A las 5.30 llegó al Edificio Libertador –tomado por los carapintadas– el ministro Alberto Kohan pidiendo la rendición incondicional. Fue tratado con rudeza por el sargento Verdes. Se produjeron luego tiroteos y francotiradores leales mataron un rebelde.
A las 10.05 desde el Libertador le dispararon al helicóptero del vicepresidente Duhalde, que exclamó tras aterrizar: “¡Estos hijos de p… me tiraron!” mientras entraba al despacho presidencial.
Se seguían rindiendo los rebeldes: los de El Palomar, Olavarría. A su vez Concordia y Villaguay estaban controladas y/o neutralizadas. A las 16.20 se rindieron los Albatros.

◆ **EXTRACTO DE DATOS**:
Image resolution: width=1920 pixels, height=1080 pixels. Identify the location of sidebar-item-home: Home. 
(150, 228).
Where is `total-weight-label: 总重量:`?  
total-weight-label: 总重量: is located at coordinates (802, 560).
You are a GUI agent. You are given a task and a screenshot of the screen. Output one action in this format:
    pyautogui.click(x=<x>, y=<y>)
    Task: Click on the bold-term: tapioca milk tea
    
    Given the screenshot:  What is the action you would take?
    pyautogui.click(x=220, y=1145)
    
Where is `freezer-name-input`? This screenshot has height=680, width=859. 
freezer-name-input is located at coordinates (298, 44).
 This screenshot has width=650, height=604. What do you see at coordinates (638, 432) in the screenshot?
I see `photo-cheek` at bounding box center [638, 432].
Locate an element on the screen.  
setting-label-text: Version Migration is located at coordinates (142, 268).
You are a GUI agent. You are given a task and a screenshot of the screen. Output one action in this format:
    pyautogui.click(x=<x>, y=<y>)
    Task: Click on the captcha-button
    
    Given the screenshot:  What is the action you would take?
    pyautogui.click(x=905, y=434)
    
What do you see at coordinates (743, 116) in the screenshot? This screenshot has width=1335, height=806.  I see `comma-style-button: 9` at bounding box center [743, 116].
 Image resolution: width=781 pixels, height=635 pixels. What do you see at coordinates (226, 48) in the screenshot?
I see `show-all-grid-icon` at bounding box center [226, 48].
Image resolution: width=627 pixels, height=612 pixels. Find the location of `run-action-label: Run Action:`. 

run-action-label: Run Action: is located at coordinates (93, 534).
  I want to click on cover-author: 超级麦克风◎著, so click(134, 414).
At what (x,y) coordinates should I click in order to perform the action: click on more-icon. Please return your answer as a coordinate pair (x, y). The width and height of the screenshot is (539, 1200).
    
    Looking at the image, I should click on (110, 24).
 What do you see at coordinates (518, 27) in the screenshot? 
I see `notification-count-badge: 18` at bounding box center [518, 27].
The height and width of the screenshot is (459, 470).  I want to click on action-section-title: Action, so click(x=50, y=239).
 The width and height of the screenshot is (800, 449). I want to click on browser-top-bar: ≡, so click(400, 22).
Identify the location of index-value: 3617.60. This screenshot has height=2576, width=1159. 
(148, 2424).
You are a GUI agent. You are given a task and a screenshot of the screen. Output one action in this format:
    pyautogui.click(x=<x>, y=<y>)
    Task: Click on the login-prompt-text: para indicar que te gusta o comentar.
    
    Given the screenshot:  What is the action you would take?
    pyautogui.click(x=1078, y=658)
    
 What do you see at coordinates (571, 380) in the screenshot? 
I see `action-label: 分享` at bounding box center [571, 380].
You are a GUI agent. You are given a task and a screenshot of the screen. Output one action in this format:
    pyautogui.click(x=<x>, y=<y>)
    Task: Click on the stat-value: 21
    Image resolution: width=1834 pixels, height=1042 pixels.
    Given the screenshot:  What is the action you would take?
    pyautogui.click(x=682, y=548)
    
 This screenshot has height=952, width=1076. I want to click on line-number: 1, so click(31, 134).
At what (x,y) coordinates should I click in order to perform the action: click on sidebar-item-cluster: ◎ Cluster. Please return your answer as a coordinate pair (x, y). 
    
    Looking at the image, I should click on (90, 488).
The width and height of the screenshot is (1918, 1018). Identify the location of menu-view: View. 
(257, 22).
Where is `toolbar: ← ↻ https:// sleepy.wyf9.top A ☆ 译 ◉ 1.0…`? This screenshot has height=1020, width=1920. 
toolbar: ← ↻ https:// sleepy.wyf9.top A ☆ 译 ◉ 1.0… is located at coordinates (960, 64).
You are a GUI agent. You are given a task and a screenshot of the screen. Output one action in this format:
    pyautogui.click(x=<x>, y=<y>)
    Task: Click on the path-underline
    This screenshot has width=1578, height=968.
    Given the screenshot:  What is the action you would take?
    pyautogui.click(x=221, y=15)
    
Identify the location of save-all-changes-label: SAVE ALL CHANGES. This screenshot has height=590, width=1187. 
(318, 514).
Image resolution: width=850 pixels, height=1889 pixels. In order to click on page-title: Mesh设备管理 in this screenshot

◆ **CONSIGNA A**: Copia el fragmento del texto de la página que va desde "Se seguían rindiendo" hasta "rindieron los Albatros.", ambos incluidos, y reemplaza "Concordia" por "Paraná".
◆ **CONSIGNA B**: Según el texto de la página, ¿a qué hora se rindieron los Albatros?
Las entradas no guardan ninguna relación con el texto de la página.

◆ **SOLUCIÓN A**:
Se seguían rindiendo los rebeldes: los de El Palomar, Olavarría. A su vez Paraná y Villaguay estaban controladas y/o neutralizadas. A las 16.20 se rindieron los Albatros.

◆ **SOLUCIÓN B**: A las 16.20.